Vlaardinger Kors Voorbach maakte als kind de Hongerwinter mee en is daar ondanks de ontberingen wel door gevormd. (Foto: Peter Spek)

De herinneringen van Vlaardinger Kors Voorbach aan de Hongerwinter

Algemeen

Rond deze tijd van het jaar moet Vlaardinger Kors Voorbach altijd terugdenken aan de Hongerwinter, de winter in bezet Nederland van 1944 tot 1945 met een grote schaarse aan voedsel en brandstof. Minstens 20 duizend mensen kwamen om het leven door honger en kou. Ook in Vlaardingen werd met man en macht en met gevaar voor eigen leven allerlei trucjes uitgehaald om de Duitse bezetters om de tuin te leiden om zo in het bezit te komen van het noodzakelijke voedsel.

Door Peter Spek

Kors Voorbach kan er nu, na 78 jaar, vrij over praten. “Meestal wordt een kind dat vlak voor of in de oorlog geboren is als een soort van zielig en misdeeld genoemd, maar ik wil zeggen dat dit allemaal best wel mee valt, uitzonderingen daargelaten natuurlijk. Ik ben zo’n kind”, begint Kors Voorbach zijn bijzondere verhaal.

Creatief

“Mijn besef van mijn jeugd begon eind 1944 met de Hongerwinter voor de deur.

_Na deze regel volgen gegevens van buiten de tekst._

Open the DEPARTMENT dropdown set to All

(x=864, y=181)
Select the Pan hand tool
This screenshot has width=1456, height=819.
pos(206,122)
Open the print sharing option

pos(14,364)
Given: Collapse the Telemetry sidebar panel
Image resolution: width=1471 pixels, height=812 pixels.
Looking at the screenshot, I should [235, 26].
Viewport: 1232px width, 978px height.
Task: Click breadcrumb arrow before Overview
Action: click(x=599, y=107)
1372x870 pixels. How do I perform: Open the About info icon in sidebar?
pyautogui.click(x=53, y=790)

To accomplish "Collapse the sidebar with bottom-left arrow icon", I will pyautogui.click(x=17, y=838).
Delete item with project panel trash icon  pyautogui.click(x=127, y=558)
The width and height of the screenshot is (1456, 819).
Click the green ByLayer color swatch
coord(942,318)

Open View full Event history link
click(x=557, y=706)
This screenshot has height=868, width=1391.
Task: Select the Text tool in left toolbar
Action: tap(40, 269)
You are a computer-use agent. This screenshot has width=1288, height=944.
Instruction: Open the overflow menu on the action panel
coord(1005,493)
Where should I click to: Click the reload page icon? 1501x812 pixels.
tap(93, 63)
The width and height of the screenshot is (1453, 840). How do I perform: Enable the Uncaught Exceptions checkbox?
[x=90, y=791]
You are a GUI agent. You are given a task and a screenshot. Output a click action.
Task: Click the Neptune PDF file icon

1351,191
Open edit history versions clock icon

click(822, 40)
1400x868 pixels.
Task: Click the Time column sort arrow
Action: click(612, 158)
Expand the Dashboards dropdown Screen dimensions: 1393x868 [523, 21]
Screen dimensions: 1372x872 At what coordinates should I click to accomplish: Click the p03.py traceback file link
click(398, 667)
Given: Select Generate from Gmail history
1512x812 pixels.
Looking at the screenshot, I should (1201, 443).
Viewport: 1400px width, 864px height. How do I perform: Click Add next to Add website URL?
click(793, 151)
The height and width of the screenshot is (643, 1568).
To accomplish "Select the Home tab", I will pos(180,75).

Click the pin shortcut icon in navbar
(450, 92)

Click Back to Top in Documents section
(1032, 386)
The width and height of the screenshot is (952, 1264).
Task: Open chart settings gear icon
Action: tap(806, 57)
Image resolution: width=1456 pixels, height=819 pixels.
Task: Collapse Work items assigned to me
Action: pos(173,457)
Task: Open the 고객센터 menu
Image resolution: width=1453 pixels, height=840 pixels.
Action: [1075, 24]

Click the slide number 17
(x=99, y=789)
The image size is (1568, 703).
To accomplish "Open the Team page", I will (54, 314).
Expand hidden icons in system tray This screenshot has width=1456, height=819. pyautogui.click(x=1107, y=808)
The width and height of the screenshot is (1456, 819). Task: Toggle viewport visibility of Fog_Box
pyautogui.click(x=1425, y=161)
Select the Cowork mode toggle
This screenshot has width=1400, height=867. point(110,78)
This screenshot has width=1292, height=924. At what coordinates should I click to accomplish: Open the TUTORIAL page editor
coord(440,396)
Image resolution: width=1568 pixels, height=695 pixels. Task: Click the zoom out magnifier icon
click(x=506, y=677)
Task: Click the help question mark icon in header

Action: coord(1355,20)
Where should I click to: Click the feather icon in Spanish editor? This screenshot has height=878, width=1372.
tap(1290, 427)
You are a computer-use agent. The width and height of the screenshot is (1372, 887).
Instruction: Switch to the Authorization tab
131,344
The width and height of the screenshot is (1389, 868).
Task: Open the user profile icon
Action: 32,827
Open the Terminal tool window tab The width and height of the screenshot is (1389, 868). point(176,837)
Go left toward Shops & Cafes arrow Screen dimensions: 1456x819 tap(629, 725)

Als je eens wist hoe creatief ouders werden in zo’n toestand en dingen bedachten hoe je het gezin bij elkaar en gezond kon houden, is heel bijzonder. Wij hadden het echt niet breed, mijn vader werkte op de werf van De Jong aan het eind van de Hoflaan als scheepstimmerman in het onderhoud van kleine schepen zoals loggers en sleepboten of een Duits schip, want die waren nog steeds de bezetter van ons land.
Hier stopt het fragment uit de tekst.